Using Intra-Prostatic PSMA PET/CT Patterns to Enhance Prostate Cancer Diagnosis

A post-hoc analysis of the PRIMARY study sought to assess the clinical significance of patterns of intra-prostatic PSMA activity, proposing a 5- point PRIMARY score to optimize accuracy of PSMA-PET/CT for csPCa in a low prevalence prostate cancer population. The results were published in the Journal of Nuclear Medicine.

This study analyzed the aforementioned PRIMARY trial, a prospective multi-center phase II imaging trial that enrolled almost 300 biopsy-naïve men with suspected PCa, no prior biopsy, recent mpMRI (6 months) and planned for prostate biopsy. As the researchers noted, the mpMRI was read separately using PI-RADS (V2). PSMA-PET/CT (pelvic only) was acquired a minimum 60-minute post injection. PSMA-PET/CT was centrally read for pattern (diffuse transition zone (TZ), symmetrical central zone (CZ), focal TZ or peripheral zone (PZ), and intensity (SUVmax).

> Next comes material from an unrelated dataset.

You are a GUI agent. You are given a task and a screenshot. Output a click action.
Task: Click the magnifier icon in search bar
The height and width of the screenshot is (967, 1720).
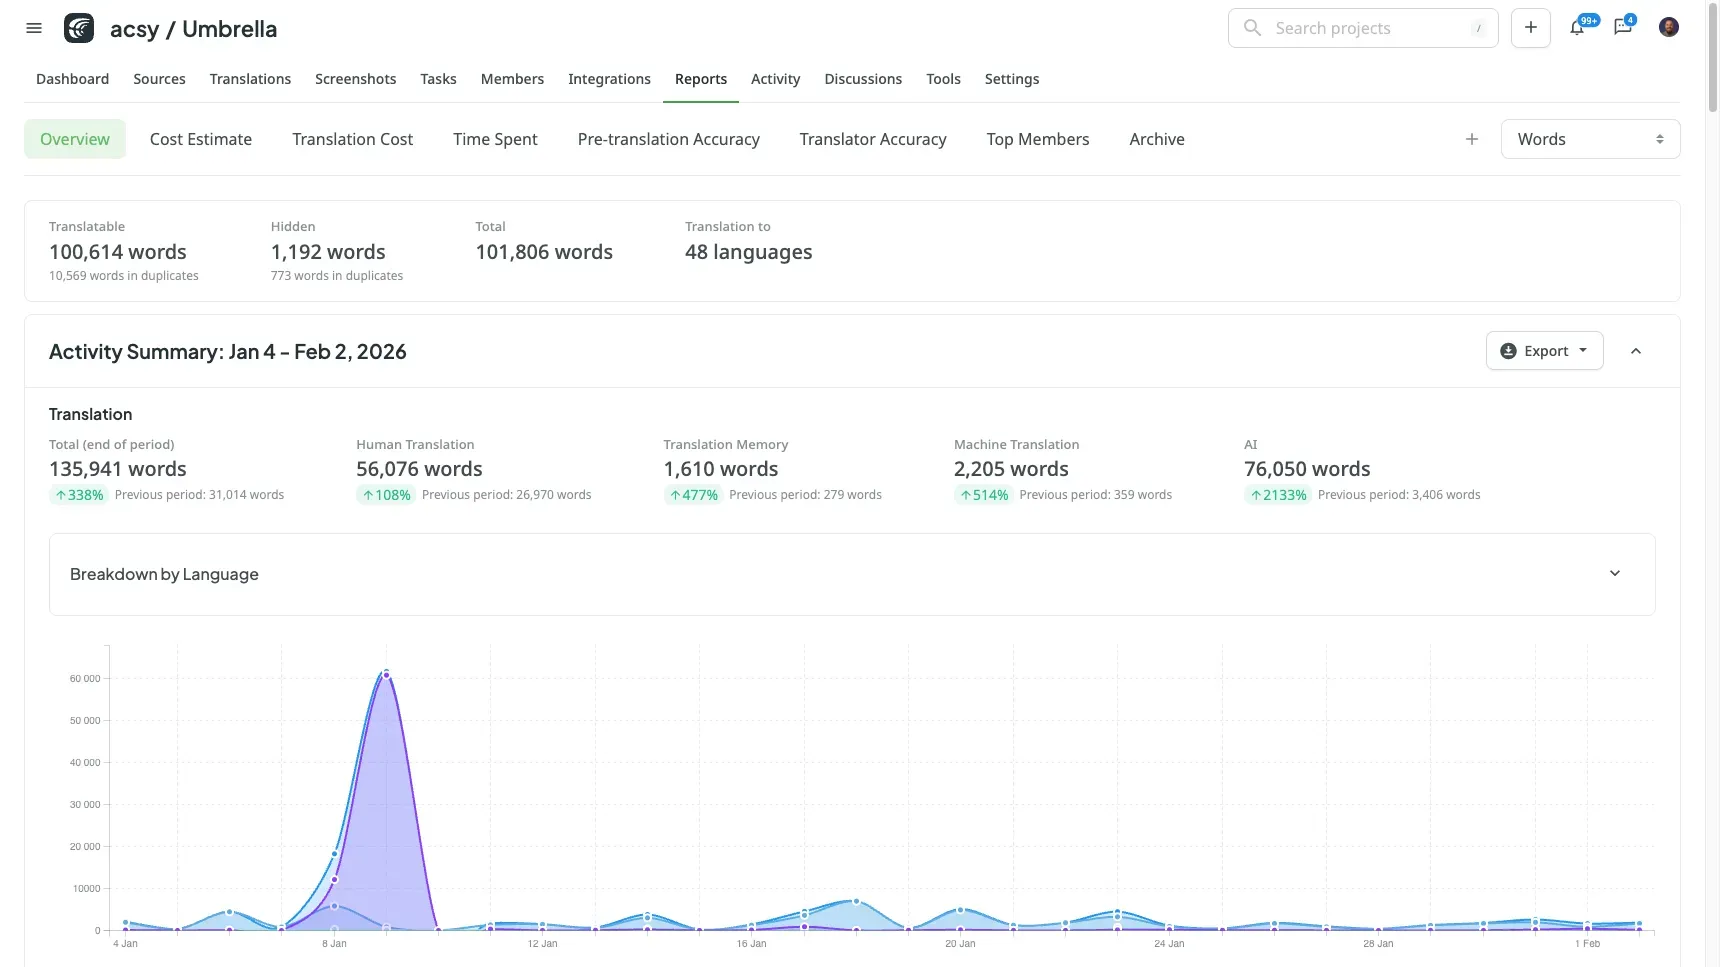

As part of the post-hoc analysis, a 5-level PRIMARY score was assigned based on analysis of the central read: 1. No pattern, 2. Diffuse TZ or CZ (no focal), 3. Focal TZ, 4. Focal PZ or 5. SUVmax ≥ 12. The researchers then assessed correlations between PRIMARY score and csPCa (ISUP≥2).

In the population of interest, over half (56%) had csPCa. The researchers observed that the PRIMARY score-1 was present in 16% of patients, score-2 in 19% of patients, score-3 in 10% of patients, score-4 in 40% (117) and score-5 in 15% (43). They noted that the proportion of patients with csPCa and PRIMARY score 1 to 5 was 8.5%, 27%, 38%, 76% and 100% respectively. They further noted that sensitivity, specificity, PPV and NPV for PRIMARY score 1,2 (low-risk patterns) vs PRIMARY score 3-5 (high-risk patterns) was 88%, 64%, 76% and 81%, compared to 83%, 53%, 69% and 72% for PI-RADS (2 vs 3-5) on mpMRI.

“A PRIMARY score incorporating intra-prostatic pattern and intensity on PSMA-PET/CT shows potential with high diagnostic accuracy for csPCa. Further validation is warranted prior to implementation,” the researchers concluded.